*Goal*
Can you reproduce verbatim everything from the first row below down to the row containing "Action: click(x=343, y=89)", with both of those rows included?

*Data shown*

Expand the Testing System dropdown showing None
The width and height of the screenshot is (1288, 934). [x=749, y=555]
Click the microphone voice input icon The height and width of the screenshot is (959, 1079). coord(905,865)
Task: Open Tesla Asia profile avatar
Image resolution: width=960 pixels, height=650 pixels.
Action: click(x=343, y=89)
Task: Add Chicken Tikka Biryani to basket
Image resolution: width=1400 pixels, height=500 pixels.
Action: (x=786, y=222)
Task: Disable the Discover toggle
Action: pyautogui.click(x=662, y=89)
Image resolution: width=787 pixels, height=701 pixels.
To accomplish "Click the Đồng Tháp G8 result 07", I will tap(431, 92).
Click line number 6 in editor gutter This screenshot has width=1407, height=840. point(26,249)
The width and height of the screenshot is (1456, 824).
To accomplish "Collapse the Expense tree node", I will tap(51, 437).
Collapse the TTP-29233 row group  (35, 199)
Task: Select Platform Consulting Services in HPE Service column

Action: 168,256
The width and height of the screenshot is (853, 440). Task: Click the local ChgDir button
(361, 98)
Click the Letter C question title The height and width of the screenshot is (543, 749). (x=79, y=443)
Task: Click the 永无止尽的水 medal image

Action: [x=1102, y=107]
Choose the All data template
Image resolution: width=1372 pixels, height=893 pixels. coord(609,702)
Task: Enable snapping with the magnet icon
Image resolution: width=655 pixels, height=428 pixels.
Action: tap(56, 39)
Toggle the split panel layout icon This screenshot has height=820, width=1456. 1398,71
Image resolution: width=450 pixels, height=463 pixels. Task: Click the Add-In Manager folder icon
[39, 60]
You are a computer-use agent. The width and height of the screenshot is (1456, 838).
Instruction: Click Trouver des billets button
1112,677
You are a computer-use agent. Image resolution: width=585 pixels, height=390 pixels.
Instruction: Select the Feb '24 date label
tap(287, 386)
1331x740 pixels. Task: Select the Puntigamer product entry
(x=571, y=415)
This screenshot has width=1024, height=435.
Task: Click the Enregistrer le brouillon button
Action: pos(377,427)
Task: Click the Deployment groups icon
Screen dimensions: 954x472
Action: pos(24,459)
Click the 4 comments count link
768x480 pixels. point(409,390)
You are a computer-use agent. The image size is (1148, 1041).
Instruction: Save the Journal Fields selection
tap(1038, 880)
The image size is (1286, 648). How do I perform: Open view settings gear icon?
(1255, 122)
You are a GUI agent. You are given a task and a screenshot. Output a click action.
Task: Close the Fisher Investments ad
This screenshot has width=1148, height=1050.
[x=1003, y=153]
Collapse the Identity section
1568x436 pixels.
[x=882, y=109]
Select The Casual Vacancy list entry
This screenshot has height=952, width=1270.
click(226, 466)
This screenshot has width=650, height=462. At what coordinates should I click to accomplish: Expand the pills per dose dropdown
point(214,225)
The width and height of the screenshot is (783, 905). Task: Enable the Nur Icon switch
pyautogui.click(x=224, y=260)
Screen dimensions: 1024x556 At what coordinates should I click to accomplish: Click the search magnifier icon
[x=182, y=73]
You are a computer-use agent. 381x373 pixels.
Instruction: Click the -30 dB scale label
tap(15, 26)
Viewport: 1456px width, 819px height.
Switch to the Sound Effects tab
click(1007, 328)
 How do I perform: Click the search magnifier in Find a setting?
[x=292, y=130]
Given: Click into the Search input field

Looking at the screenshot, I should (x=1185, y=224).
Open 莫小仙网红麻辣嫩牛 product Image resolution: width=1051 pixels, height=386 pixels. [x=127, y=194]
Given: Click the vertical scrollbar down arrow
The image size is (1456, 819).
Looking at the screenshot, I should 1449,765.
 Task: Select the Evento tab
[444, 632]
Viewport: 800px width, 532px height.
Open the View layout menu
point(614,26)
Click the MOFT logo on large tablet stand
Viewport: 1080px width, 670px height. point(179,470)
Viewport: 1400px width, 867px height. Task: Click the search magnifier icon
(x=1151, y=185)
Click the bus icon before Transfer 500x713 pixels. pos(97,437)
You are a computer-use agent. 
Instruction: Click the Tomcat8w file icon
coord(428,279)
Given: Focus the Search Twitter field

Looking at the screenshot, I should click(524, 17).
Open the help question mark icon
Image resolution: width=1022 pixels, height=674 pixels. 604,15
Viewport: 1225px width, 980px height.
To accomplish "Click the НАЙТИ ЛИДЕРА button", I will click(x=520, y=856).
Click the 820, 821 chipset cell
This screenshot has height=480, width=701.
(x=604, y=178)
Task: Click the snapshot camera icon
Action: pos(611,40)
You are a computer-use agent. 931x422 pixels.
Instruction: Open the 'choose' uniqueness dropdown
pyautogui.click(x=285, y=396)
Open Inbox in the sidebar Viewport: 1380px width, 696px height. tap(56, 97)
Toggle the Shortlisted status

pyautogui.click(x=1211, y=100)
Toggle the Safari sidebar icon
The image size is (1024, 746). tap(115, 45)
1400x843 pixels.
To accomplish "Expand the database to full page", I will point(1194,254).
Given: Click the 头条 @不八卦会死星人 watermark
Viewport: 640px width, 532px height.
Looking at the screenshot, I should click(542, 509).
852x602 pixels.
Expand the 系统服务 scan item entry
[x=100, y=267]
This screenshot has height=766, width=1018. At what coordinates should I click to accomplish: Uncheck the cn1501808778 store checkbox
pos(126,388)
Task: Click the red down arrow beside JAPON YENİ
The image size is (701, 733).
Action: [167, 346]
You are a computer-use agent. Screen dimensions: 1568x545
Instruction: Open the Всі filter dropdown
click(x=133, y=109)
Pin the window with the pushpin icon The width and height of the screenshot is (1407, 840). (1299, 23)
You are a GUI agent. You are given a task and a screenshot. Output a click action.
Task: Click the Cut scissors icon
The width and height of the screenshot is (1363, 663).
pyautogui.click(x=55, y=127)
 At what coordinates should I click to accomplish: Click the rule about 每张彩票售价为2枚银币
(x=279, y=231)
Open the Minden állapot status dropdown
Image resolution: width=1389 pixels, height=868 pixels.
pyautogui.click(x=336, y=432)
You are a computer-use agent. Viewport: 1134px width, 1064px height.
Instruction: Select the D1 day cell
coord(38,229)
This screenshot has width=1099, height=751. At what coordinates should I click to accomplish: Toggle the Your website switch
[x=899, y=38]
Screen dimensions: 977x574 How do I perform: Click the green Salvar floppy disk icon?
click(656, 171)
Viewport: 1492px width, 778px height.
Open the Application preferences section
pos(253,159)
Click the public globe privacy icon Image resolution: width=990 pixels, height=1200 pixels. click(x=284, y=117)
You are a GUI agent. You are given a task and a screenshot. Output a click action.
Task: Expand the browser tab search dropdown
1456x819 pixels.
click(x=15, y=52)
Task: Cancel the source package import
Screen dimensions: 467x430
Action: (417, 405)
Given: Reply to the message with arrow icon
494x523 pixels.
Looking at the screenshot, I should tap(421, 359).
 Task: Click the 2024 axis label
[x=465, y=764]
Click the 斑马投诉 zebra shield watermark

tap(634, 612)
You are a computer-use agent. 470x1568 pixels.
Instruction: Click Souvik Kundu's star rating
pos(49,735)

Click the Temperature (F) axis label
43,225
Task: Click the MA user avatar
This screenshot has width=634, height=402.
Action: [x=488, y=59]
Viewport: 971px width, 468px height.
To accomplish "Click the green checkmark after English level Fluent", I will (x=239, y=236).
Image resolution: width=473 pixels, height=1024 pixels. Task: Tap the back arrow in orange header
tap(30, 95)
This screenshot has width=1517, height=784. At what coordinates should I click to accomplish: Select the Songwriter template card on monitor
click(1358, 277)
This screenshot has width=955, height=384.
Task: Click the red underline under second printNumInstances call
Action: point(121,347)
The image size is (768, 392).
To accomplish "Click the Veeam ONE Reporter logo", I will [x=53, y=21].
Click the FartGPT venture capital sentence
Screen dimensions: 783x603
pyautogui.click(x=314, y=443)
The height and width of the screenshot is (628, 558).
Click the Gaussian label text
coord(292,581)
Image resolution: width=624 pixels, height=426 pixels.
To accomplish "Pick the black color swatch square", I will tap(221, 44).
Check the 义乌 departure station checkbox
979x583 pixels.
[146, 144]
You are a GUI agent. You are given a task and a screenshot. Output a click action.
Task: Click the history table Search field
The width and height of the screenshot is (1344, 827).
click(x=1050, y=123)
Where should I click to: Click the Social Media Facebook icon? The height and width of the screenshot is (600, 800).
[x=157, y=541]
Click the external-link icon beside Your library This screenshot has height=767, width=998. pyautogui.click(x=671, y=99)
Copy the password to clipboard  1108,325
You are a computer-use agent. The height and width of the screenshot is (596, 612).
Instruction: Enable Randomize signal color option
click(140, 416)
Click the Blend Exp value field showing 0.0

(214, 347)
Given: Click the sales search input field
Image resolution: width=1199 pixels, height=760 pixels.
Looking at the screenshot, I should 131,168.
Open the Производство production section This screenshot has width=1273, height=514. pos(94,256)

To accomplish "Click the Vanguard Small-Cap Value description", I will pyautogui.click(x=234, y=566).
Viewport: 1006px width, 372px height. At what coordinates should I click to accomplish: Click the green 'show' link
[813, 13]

*Exercise result*
Expand the Testing System dropdown showing None
The width and height of the screenshot is (1288, 934). [x=749, y=555]
Click the microphone voice input icon The height and width of the screenshot is (959, 1079). coord(905,865)
Task: Open Tesla Asia profile avatar
Image resolution: width=960 pixels, height=650 pixels.
Action: click(x=343, y=89)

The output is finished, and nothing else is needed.